Document excerpt:
--
In restoring any boat, but especially one of a classic design, the
process must return the boat to her original shape. At our boatshop
we go through a process of researching what that shape was, then
trueing the hull to that form. First, we take out any parts that are
holding the boat to an incorrect shape, be it a broken frame or a
poor repair. Then we systematically weaken the hull, making it
plastic enough that we can deform it back to the original shape.
We use molds, jackstands, shores weights, wedges, and whatever we
can think of to re-mold the boat. This all happens before any real
work can be done, and it may take months. The boat’s in the shop,
but we’re not really putting any hours into it as we work on other
projects. We just keep pushing and prodding it, and gradually the
boat sort of settles back into herself.
Once the shape is back we start adding structure, and that locks
the original shape back into the boat. On the first Inter Club (the
Maine boat, or Caprice,) we replaced all the floor timbers and the
frames, and then the bilge clamps, deck beams, fifty percent of the
deck and thirty percent of the planking, the transom, and the keel.
While we were working on that, other shops were contributing.
Adirondack Goodboat built a new house, JM Reineck & Son made
new hardware and repaired the old parts, Ben Sperry of Sperry
Sails built new sails, and Elco Motor Yachts built us a custom
modern electric motor that we could tuck under the cockpit sole
for auxiliary power.
Finally, after a few thousand hours, Caprice was loaded onto the
old rail car at Hall’s, and sent into the Lake. It was a day before
the Lake George Rendezvous, the ACBS Adirondack Chapter’s boat
show, and two days before Hurricane Irene. After the storm blew
through, we got the mast up and had a wonderful fall sailing.
Of the remaining five Sound Inter Clubs, this was the boat
known to be the most original. So before she launched but after she
had her shape back, we fully documented Caprice using the Total
Station laser technology, which is accurate to a tenth of a millimeter.
And now for the first time, there is an accurate lines plan for the
Sound Inter Club.
This information would be critical in completing the restoration
of the other boat, as well as provide data necessary for restoration
of the remaining three in the class. Perhaps as important, we have
a lines plan with which a replica Sound Inter Club, called the True
iSc™, could be built.
--
Provided material:
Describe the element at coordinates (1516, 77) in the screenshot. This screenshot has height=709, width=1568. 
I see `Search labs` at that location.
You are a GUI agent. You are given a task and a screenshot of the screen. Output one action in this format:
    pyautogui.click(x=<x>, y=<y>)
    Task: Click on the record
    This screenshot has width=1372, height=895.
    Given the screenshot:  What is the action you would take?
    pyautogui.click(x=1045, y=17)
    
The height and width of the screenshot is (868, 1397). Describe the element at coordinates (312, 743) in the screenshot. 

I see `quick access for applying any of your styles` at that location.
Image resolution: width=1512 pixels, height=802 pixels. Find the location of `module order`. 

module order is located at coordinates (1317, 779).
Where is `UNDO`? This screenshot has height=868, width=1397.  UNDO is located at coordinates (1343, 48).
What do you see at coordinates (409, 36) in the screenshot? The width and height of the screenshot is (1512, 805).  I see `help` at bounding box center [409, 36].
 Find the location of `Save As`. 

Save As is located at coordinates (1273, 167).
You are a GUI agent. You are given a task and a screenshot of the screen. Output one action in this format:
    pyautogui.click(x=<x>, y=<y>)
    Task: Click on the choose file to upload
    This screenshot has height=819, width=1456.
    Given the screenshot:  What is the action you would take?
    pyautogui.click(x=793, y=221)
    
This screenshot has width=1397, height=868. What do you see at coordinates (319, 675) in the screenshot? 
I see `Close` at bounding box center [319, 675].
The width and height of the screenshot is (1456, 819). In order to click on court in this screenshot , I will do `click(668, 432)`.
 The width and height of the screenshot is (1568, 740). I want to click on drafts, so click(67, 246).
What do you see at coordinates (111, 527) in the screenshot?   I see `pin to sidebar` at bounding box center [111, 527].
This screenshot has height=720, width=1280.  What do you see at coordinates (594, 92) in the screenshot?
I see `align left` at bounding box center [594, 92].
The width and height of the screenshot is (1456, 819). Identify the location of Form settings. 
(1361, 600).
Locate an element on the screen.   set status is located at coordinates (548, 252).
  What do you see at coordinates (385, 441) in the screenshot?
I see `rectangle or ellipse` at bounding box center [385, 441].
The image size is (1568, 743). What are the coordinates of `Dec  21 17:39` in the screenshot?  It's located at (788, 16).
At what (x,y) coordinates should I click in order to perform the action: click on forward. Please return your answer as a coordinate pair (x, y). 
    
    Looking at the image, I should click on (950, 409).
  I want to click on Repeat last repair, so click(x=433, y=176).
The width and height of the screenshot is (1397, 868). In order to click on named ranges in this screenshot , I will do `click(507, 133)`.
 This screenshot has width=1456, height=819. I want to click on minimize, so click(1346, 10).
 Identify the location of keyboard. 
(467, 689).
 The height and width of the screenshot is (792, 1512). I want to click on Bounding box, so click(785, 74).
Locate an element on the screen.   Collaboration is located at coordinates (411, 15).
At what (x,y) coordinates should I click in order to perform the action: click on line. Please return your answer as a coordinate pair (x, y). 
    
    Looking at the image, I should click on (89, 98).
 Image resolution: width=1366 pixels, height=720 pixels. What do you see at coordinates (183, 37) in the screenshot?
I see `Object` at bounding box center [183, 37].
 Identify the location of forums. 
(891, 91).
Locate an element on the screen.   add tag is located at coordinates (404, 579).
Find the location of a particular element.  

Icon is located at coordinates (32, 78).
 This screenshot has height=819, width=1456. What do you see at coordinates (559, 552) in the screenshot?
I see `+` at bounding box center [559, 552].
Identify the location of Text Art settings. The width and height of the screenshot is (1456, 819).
--
Task goal:
According to the boat restoration excerpt, what technology was used to document Caprice once her shape was restored? The entries are separate material and are unrelated to the boat restoration excerpt.

Your solution:
Total Station laser technology, which is accurate to a tenth of a millimeter.